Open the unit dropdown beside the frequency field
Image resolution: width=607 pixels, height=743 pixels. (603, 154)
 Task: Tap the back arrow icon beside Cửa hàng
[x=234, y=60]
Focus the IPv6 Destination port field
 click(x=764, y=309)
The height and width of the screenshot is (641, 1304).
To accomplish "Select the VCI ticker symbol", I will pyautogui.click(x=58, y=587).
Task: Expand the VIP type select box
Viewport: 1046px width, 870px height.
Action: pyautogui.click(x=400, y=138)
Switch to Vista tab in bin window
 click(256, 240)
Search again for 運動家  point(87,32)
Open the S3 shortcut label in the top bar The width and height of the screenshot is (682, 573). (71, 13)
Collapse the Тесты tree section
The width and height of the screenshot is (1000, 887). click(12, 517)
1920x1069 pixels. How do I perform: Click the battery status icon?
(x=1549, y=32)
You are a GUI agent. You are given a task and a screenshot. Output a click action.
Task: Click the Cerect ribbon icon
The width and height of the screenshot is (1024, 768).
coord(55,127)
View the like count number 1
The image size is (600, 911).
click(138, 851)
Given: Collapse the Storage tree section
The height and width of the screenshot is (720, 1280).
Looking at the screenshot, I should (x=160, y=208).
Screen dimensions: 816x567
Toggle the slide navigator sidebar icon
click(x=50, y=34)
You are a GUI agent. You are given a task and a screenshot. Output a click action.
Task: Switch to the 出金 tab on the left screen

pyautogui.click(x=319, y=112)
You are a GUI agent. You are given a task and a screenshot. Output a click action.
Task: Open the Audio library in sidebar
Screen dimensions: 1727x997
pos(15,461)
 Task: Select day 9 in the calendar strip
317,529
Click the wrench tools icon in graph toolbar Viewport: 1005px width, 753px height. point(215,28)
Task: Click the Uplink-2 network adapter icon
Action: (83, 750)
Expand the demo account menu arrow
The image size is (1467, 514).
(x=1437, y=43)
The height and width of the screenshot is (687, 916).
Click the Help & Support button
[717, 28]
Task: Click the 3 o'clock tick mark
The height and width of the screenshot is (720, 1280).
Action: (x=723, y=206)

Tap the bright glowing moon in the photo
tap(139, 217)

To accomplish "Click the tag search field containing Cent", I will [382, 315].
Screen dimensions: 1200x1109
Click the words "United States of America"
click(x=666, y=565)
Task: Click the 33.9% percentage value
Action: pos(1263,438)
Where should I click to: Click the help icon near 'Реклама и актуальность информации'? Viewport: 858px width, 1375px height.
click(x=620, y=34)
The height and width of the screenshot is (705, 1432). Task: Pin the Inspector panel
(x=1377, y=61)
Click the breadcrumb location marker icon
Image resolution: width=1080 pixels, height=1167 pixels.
::::::::::
- _Directions for this task_: Wherever the word "will" appears in the data, return the whole line.

- _Task solution_:
To accomplish "Select the VCI ticker symbol", I will pyautogui.click(x=58, y=587).
To accomplish "Click the tag search field containing Cent", I will [382, 315].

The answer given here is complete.